IPOL.ID – Komisi Pemberantasan Korupsi (KPK) telah mengamabkan 18 orang dalam operasi tangkap tangan (OTT) di Kabupaten Sukoharjo, Provinsi Jawa Tengah.
Dari jumlah tersebut, sembilan orang kemudian dibawa ke Gedung Merah Putih KPK di Jakarta untuk menjalani pemeriksaan lebih lanjut.
Mereka terdiri atas Bupati Sukoharjo, enam aparatur sipil negara (ASN), dan dua pihak swasta. Seluruh pihak yang diamankan lebih dulu menjalani pemeriksaan awal di Polresta Surakarta, Jawa Tengah.

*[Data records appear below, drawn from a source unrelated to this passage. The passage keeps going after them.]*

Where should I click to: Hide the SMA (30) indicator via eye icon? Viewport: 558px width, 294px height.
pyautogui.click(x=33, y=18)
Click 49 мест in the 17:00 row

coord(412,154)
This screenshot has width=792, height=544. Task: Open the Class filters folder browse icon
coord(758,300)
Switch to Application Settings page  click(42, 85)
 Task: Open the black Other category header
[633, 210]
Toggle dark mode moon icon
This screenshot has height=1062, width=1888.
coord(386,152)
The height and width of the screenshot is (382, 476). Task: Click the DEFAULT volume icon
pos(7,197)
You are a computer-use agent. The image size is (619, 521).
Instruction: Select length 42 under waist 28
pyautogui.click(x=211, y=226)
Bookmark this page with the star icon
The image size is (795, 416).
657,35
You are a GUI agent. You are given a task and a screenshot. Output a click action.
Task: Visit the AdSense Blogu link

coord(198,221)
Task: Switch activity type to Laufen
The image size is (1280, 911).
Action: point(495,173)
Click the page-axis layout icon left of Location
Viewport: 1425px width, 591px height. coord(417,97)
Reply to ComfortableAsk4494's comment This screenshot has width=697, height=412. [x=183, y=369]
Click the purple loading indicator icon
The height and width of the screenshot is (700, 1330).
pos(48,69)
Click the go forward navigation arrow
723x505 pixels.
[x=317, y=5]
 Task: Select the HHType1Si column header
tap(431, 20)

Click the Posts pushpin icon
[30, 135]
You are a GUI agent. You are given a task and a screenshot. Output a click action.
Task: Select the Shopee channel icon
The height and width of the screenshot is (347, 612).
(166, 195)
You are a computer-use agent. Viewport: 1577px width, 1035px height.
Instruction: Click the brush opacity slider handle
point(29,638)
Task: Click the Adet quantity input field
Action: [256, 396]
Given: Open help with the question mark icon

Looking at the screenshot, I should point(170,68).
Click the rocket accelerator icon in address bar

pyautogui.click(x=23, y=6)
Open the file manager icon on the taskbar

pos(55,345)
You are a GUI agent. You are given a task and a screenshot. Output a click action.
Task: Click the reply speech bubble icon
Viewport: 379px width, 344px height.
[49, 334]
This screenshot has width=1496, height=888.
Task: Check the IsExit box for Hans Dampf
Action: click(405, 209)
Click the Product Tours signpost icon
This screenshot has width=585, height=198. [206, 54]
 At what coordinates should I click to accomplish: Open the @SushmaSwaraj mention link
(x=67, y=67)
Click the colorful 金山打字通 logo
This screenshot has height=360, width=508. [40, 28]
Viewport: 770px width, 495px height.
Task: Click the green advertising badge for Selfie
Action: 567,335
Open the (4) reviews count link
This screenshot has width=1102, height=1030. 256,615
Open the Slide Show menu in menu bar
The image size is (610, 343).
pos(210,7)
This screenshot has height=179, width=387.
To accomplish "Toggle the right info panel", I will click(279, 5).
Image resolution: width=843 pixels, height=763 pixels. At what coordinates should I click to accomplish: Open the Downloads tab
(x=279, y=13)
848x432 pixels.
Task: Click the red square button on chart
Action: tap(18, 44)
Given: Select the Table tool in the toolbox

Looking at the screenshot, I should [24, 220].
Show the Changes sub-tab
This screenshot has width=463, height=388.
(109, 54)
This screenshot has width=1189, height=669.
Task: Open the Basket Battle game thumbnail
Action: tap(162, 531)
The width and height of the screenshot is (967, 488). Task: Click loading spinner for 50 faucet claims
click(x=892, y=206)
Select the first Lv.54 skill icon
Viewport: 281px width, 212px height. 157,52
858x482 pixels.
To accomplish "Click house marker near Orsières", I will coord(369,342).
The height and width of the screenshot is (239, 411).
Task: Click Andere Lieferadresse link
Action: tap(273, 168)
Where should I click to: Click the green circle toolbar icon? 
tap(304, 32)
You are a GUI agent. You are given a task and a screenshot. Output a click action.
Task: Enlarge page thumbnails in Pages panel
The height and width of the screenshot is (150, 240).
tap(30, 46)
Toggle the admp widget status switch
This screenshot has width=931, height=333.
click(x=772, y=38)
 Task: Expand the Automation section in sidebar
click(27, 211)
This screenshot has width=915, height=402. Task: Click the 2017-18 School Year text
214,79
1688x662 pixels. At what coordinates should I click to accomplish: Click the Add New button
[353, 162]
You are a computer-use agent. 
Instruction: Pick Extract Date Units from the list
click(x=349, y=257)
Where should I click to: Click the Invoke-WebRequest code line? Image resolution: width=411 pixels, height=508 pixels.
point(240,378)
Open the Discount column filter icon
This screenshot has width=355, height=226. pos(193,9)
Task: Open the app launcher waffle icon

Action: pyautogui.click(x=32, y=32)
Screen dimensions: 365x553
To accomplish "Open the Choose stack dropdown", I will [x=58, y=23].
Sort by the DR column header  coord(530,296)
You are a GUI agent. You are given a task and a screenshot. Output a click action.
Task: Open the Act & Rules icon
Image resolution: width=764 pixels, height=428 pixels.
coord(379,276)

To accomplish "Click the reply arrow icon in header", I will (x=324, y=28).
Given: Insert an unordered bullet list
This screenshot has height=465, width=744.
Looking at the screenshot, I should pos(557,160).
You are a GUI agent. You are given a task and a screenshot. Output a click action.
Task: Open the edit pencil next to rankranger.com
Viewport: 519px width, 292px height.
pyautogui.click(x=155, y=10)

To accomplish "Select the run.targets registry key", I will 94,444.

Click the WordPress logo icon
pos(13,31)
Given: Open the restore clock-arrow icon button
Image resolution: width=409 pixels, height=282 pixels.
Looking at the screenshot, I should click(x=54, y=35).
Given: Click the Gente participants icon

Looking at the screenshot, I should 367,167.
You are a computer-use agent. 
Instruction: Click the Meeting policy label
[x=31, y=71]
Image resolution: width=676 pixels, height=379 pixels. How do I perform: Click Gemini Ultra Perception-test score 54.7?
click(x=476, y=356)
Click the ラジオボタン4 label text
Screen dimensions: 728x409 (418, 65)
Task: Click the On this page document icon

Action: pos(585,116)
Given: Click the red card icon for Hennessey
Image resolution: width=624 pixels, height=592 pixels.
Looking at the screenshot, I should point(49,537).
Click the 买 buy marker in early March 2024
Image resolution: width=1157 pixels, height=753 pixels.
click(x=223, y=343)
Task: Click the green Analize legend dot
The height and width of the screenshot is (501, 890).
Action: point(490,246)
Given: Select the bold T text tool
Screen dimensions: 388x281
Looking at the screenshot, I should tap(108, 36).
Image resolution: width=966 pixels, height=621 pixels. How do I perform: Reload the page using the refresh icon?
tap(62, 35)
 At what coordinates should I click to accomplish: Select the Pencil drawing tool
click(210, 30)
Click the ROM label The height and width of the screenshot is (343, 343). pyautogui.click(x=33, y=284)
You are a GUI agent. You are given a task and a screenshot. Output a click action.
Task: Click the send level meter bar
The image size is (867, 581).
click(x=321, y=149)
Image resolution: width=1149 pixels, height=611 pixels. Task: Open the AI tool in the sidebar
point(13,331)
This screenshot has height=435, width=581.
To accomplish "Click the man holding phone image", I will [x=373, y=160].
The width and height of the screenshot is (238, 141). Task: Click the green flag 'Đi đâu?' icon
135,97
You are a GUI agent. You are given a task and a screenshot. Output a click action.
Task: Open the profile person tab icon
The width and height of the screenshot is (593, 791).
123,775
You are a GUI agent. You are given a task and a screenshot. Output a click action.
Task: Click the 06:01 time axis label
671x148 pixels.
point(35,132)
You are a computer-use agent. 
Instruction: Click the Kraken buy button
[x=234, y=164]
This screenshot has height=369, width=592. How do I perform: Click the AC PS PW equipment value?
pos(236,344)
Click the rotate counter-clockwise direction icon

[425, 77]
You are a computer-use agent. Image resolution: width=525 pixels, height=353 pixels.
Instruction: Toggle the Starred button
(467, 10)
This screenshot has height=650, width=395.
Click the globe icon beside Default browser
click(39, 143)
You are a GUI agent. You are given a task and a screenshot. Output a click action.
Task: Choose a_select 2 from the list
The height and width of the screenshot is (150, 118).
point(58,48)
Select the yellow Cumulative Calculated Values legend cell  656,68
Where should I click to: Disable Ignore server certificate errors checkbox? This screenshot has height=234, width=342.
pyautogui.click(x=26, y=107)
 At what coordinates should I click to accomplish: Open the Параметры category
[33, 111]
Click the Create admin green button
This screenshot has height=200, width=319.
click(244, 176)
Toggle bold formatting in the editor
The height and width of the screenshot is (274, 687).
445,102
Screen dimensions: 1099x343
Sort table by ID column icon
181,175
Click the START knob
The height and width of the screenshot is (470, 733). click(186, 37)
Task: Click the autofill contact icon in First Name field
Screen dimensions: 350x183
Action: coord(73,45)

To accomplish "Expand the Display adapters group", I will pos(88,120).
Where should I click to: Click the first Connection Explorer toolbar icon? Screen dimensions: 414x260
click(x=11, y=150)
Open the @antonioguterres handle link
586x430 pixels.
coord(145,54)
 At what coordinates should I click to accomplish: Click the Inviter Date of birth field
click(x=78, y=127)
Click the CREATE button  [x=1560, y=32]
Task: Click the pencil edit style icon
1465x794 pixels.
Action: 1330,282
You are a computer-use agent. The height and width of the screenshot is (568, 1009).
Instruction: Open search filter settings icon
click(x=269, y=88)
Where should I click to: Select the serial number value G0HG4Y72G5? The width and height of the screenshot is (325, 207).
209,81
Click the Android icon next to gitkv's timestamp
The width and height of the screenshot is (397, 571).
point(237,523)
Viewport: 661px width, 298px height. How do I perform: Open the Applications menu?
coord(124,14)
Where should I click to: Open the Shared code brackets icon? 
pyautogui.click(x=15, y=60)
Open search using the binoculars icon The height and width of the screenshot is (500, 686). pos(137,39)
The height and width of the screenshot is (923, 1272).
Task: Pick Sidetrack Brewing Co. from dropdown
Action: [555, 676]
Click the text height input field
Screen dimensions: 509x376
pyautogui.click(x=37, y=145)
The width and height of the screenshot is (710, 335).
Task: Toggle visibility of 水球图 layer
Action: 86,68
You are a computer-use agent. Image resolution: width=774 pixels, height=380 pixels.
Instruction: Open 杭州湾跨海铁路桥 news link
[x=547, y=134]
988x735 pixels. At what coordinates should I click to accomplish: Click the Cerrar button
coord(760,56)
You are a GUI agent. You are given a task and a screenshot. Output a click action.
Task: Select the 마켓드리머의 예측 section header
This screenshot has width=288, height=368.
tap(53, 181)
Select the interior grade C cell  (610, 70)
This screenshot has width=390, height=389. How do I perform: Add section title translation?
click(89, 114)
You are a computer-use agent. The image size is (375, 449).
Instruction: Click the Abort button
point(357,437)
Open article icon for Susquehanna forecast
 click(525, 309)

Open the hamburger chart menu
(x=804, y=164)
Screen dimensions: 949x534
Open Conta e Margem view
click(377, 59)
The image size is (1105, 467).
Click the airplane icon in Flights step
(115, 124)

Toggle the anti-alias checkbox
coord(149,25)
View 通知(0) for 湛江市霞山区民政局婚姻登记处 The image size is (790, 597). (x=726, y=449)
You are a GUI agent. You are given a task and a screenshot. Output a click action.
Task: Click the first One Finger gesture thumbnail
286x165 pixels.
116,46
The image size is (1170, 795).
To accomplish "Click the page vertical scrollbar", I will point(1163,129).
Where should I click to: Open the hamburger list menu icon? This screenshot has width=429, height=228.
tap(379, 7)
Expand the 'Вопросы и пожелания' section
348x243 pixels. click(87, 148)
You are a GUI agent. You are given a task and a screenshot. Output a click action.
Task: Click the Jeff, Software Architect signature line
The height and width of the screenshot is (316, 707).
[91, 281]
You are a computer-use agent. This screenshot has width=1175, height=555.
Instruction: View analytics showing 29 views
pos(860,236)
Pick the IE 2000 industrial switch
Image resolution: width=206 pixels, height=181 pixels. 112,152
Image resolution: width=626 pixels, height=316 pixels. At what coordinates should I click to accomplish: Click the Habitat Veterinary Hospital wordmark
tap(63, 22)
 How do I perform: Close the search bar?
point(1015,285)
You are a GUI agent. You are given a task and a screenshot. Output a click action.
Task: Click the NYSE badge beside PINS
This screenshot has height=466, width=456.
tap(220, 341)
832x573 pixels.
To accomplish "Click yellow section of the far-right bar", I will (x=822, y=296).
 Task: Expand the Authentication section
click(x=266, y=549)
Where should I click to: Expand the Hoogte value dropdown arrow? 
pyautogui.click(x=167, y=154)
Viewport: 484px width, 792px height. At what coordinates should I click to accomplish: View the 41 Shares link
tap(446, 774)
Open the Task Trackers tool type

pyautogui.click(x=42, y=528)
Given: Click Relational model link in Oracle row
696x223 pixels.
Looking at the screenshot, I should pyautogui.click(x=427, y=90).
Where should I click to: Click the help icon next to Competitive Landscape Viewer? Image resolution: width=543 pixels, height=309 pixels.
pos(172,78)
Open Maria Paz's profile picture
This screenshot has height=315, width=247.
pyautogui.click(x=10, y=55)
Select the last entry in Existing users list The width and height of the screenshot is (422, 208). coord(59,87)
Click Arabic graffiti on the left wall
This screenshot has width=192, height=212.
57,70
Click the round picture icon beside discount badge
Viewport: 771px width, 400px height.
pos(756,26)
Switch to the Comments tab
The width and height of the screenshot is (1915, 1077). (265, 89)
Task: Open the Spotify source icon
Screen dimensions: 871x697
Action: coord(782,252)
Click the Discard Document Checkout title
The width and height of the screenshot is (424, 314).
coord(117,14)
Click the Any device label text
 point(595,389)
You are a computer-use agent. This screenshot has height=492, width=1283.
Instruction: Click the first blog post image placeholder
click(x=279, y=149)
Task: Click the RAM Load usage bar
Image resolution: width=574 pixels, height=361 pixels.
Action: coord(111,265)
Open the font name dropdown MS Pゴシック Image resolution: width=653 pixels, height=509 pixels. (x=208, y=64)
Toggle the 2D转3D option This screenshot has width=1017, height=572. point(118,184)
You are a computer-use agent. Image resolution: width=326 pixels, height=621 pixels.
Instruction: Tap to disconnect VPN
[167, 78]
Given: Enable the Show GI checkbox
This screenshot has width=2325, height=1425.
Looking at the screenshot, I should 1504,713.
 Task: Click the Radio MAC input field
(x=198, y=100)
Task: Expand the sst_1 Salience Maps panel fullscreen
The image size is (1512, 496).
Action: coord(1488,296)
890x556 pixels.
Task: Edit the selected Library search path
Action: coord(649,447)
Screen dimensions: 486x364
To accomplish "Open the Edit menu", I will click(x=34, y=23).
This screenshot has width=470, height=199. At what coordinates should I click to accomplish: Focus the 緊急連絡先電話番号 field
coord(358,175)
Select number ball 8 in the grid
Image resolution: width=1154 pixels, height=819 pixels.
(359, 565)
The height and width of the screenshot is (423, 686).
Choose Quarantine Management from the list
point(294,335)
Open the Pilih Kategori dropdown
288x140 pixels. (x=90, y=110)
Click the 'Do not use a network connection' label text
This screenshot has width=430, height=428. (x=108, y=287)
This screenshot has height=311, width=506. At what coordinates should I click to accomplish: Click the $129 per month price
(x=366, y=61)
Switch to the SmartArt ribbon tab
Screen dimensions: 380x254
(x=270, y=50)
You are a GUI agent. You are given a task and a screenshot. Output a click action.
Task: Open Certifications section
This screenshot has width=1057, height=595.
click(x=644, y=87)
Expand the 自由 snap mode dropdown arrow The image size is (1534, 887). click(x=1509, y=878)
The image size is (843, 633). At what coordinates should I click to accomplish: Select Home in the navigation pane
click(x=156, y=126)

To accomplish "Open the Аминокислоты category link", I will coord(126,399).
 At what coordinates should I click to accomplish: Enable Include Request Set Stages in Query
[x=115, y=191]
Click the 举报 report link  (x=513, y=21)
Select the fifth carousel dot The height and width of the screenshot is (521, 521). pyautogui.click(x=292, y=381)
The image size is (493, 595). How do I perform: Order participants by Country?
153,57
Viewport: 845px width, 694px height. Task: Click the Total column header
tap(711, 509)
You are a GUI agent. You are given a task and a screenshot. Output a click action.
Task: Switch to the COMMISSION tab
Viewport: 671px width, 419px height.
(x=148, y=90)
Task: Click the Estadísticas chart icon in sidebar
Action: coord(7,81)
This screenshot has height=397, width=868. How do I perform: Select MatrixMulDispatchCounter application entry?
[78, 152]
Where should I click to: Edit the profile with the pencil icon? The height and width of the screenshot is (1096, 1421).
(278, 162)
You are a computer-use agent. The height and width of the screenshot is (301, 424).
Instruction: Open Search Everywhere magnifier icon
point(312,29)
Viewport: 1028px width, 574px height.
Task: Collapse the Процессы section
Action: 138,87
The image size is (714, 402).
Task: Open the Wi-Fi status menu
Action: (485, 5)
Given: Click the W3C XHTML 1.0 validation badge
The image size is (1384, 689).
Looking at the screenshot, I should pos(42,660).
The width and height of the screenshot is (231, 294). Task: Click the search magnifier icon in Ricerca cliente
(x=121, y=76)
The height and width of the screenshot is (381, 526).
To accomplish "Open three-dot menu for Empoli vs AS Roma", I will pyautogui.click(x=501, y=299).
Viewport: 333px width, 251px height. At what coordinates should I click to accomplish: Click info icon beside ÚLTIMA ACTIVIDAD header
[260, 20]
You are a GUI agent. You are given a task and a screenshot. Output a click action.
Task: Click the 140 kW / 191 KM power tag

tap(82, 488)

“Dalam perkembangan rangkaian peristiwa tertangkap tangan tersebut, tim melakukan pemeriksaan awal terhadap sejumlah 18 orang di Polresta Surakarta, Jawa Tengah,” ujar Juru Bicara KPK, Budi Prasetyo dalam keterangan tertulis, Jumat (10/7/2026).
Budi menjelaskan, KPK membawa sembilan orang ke Jakarta dalam dua kloter. Kloter pertama terdiri atas empat orang, yakni Bupati Sukoharjo Etik Suryani dan tiga ASN di lingkungan Pemerintah Kabupaten Sukoharjo.
“Kloter pertama tadi sudah tiba di Gedung Merah Putih KPK sejumlah empat orang. Salah satunya adalah Bupati Sukoharjo dan tiga orang lainnya merupakan ASN (aparatur sipil negara) di wilayah Kabupaten Sukoharjo, Jawa Tengah,” kata Budi.